[START Recorded information]

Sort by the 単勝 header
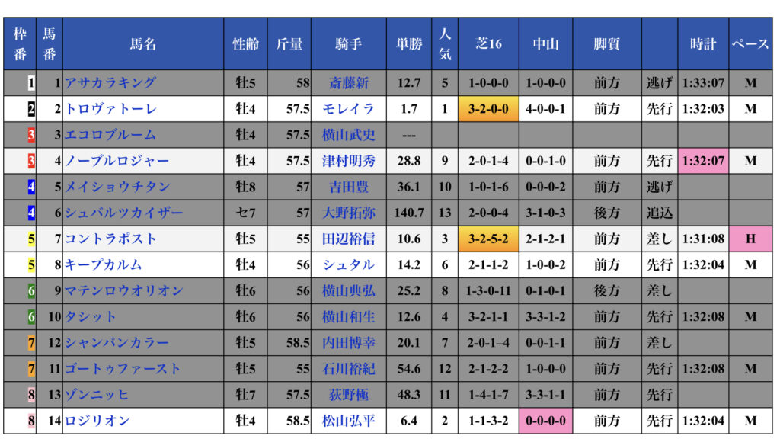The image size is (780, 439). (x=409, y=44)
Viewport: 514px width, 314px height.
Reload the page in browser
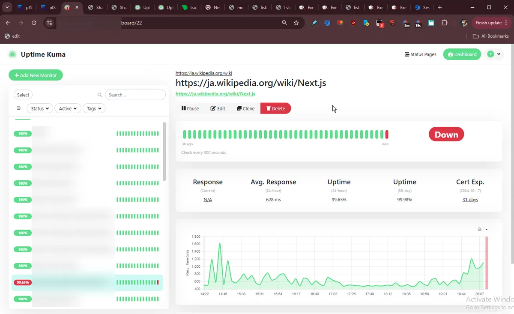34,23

[END Recorded information]
[START Recorded information]

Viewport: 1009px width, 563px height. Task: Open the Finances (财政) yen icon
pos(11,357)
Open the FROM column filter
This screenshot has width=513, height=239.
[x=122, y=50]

[END Recorded information]

What you are asked to do: List each line of the material that contains the string "Viewport", matching case exactly.

Final answer:
Viewport: 514px width, 314px height.
Viewport: 1009px width, 563px height. Task: Open the Finances (财政) yen icon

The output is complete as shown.